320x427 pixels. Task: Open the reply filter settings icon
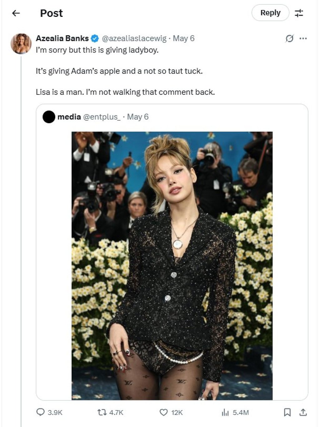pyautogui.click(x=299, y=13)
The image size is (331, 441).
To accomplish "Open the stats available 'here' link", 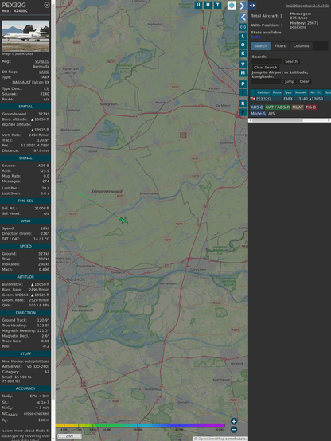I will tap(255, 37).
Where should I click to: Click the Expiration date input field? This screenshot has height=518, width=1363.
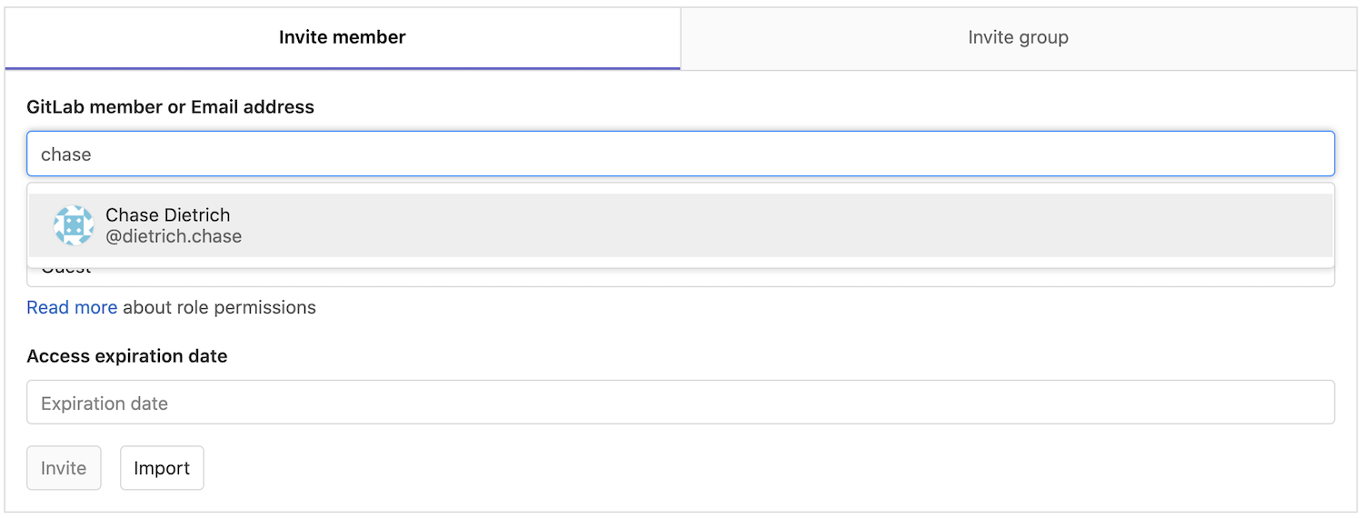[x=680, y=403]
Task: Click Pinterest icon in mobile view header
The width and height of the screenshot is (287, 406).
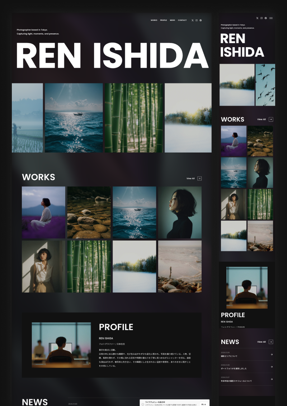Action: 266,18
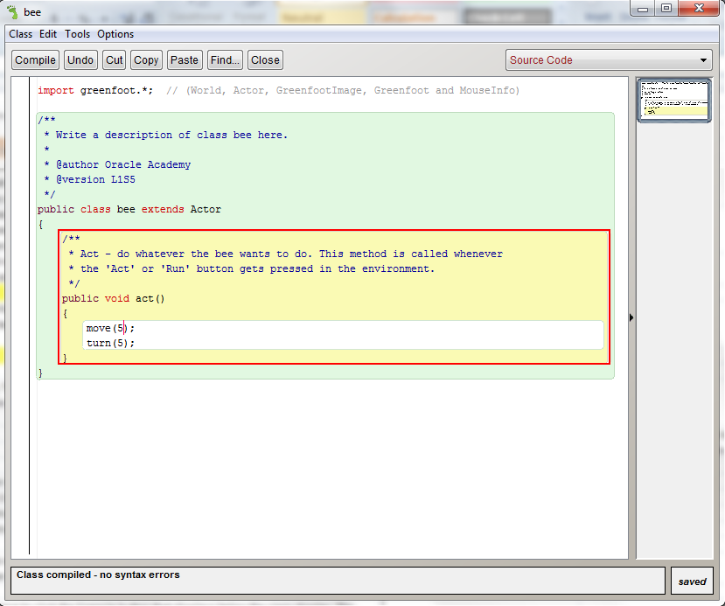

:::

Problem details -
Return each line of the entries above that contains the string "width", matching case exactly.

Response -
Where should I click to: Click the Expiration date input field? This screenshot has height=518, width=1363.
The width and height of the screenshot is (287, 406).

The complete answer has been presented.